*** STORED DATA Section Begins ***
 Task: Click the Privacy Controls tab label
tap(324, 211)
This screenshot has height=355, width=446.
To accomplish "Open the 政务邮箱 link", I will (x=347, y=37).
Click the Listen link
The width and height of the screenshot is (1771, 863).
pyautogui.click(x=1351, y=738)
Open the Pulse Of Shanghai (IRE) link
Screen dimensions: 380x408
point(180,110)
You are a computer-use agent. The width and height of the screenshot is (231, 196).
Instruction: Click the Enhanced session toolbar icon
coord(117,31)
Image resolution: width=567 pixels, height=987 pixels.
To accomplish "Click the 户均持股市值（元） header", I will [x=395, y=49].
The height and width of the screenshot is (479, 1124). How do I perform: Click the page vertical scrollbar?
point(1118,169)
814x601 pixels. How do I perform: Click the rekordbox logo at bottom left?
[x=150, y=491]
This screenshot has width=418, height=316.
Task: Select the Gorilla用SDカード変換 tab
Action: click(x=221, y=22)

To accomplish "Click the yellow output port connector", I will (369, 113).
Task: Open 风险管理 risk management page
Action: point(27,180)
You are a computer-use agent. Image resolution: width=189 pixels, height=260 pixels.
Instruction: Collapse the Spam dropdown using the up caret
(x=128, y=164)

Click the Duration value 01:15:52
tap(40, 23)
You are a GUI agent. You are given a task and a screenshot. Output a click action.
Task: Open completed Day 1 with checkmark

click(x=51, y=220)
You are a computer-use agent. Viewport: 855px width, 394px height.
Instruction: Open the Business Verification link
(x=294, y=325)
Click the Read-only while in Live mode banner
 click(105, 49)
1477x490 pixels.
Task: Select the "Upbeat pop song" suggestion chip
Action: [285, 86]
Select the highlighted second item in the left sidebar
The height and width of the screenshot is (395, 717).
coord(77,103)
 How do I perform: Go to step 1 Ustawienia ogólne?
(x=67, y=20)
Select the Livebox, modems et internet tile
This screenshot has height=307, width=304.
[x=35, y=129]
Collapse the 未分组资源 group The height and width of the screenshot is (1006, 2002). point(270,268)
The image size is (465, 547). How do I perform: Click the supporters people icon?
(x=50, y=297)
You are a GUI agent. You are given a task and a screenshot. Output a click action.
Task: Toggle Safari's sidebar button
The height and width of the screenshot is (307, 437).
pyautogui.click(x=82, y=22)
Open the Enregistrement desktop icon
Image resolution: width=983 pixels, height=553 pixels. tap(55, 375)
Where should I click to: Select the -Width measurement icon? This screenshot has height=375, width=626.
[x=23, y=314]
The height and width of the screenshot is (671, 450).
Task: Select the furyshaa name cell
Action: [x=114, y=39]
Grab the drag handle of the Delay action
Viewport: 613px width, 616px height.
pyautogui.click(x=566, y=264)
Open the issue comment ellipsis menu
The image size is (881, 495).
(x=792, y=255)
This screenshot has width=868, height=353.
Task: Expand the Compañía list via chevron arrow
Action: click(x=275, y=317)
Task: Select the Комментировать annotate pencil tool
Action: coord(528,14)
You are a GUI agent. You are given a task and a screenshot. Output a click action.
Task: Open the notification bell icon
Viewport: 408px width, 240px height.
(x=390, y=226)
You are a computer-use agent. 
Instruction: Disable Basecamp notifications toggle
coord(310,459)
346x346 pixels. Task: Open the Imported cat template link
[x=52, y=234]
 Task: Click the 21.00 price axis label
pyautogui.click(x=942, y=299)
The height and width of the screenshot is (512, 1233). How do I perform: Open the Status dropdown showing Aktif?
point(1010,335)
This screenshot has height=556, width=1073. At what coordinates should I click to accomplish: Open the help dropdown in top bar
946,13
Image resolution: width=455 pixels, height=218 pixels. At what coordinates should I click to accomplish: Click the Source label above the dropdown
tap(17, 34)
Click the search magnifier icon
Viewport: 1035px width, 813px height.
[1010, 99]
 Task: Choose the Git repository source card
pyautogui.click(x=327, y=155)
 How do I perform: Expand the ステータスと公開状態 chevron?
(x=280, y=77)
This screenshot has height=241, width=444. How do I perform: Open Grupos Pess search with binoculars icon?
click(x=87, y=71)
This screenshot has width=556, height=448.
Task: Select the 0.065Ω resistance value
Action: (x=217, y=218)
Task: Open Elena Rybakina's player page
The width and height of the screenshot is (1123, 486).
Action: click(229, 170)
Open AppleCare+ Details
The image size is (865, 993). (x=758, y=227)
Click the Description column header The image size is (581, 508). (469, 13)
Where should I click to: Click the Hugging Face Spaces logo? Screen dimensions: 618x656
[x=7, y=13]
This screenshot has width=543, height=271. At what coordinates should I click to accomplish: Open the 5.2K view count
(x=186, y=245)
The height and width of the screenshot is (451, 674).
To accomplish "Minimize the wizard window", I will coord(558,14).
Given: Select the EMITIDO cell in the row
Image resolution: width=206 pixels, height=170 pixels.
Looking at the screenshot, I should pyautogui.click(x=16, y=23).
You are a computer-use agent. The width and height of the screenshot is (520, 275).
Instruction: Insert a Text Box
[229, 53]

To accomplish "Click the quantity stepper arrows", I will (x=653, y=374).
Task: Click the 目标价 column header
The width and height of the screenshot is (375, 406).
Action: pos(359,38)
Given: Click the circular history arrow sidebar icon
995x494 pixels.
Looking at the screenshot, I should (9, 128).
*** STORED DATA Section Ends ***
▶ EXERCISE DESCRIPTION: Each record is to be restated word for word.

▶ ANSWER FOR THE TASK:
 Task: Click the Privacy Controls tab label
tap(324, 211)
This screenshot has height=355, width=446.
To accomplish "Open the 政务邮箱 link", I will (x=347, y=37).
Click the Listen link
The width and height of the screenshot is (1771, 863).
pyautogui.click(x=1351, y=738)
Open the Pulse Of Shanghai (IRE) link
Screen dimensions: 380x408
point(180,110)
You are a computer-use agent. The width and height of the screenshot is (231, 196).
Instruction: Click the Enhanced session toolbar icon
coord(117,31)
Image resolution: width=567 pixels, height=987 pixels.
To accomplish "Click the 户均持股市值（元） header", I will [x=395, y=49].
The height and width of the screenshot is (479, 1124). How do I perform: Click the page vertical scrollbar?
point(1118,169)
814x601 pixels. How do I perform: Click the rekordbox logo at bottom left?
[x=150, y=491]
This screenshot has width=418, height=316.
Task: Select the Gorilla用SDカード変換 tab
Action: click(x=221, y=22)

To accomplish "Click the yellow output port connector", I will (369, 113).
Task: Open 风险管理 risk management page
Action: point(27,180)
You are a computer-use agent. Image resolution: width=189 pixels, height=260 pixels.
Instruction: Collapse the Spam dropdown using the up caret
(x=128, y=164)

Click the Duration value 01:15:52
tap(40, 23)
You are a GUI agent. You are given a task and a screenshot. Output a click action.
Task: Open completed Day 1 with checkmark

click(x=51, y=220)
You are a computer-use agent. Viewport: 855px width, 394px height.
Instruction: Open the Business Verification link
(x=294, y=325)
Click the Read-only while in Live mode banner
 click(105, 49)
1477x490 pixels.
Task: Select the "Upbeat pop song" suggestion chip
Action: [285, 86]
Select the highlighted second item in the left sidebar
The height and width of the screenshot is (395, 717).
coord(77,103)
 How do I perform: Go to step 1 Ustawienia ogólne?
(x=67, y=20)
Select the Livebox, modems et internet tile
This screenshot has height=307, width=304.
[x=35, y=129]
Collapse the 未分组资源 group The height and width of the screenshot is (1006, 2002). point(270,268)
The image size is (465, 547). How do I perform: Click the supporters people icon?
(x=50, y=297)
You are a GUI agent. You are given a task and a screenshot. Output a click action.
Task: Toggle Safari's sidebar button
The height and width of the screenshot is (307, 437).
pyautogui.click(x=82, y=22)
Open the Enregistrement desktop icon
Image resolution: width=983 pixels, height=553 pixels. tap(55, 375)
Where should I click to: Select the -Width measurement icon? This screenshot has height=375, width=626.
[x=23, y=314]
The height and width of the screenshot is (671, 450).
Task: Select the furyshaa name cell
Action: [x=114, y=39]
Grab the drag handle of the Delay action
Viewport: 613px width, 616px height.
pyautogui.click(x=566, y=264)
Open the issue comment ellipsis menu
The image size is (881, 495).
(x=792, y=255)
This screenshot has width=868, height=353.
Task: Expand the Compañía list via chevron arrow
Action: click(x=275, y=317)
Task: Select the Комментировать annotate pencil tool
Action: coord(528,14)
You are a GUI agent. You are given a task and a screenshot. Output a click action.
Task: Open the notification bell icon
Viewport: 408px width, 240px height.
(x=390, y=226)
You are a computer-use agent. 
Instruction: Disable Basecamp notifications toggle
coord(310,459)
346x346 pixels. Task: Open the Imported cat template link
[x=52, y=234]
 Task: Click the 21.00 price axis label
pyautogui.click(x=942, y=299)
The height and width of the screenshot is (512, 1233). How do I perform: Open the Status dropdown showing Aktif?
point(1010,335)
This screenshot has height=556, width=1073. At what coordinates should I click to accomplish: Open the help dropdown in top bar
946,13
Image resolution: width=455 pixels, height=218 pixels. At what coordinates should I click to accomplish: Click the Source label above the dropdown
tap(17, 34)
Click the search magnifier icon
Viewport: 1035px width, 813px height.
[1010, 99]
 Task: Choose the Git repository source card
pyautogui.click(x=327, y=155)
 How do I perform: Expand the ステータスと公開状態 chevron?
(x=280, y=77)
This screenshot has height=241, width=444. How do I perform: Open Grupos Pess search with binoculars icon?
click(x=87, y=71)
This screenshot has width=556, height=448.
Task: Select the 0.065Ω resistance value
Action: (x=217, y=218)
Task: Open Elena Rybakina's player page
The width and height of the screenshot is (1123, 486).
Action: click(229, 170)
Open AppleCare+ Details
The image size is (865, 993). (x=758, y=227)
Click the Description column header The image size is (581, 508). (469, 13)
Where should I click to: Click the Hugging Face Spaces logo? Screen dimensions: 618x656
[x=7, y=13]
This screenshot has width=543, height=271. At what coordinates should I click to accomplish: Open the 5.2K view count
(x=186, y=245)
The height and width of the screenshot is (451, 674).
To accomplish "Minimize the wizard window", I will coord(558,14).
Given: Select the EMITIDO cell in the row
Image resolution: width=206 pixels, height=170 pixels.
Looking at the screenshot, I should pyautogui.click(x=16, y=23).
You are a computer-use agent. The width and height of the screenshot is (520, 275).
Instruction: Insert a Text Box
[229, 53]

To accomplish "Click the quantity stepper arrows", I will (x=653, y=374).
Task: Click the 目标价 column header
The width and height of the screenshot is (375, 406).
Action: pos(359,38)
Given: Click the circular history arrow sidebar icon
995x494 pixels.
Looking at the screenshot, I should (9, 128).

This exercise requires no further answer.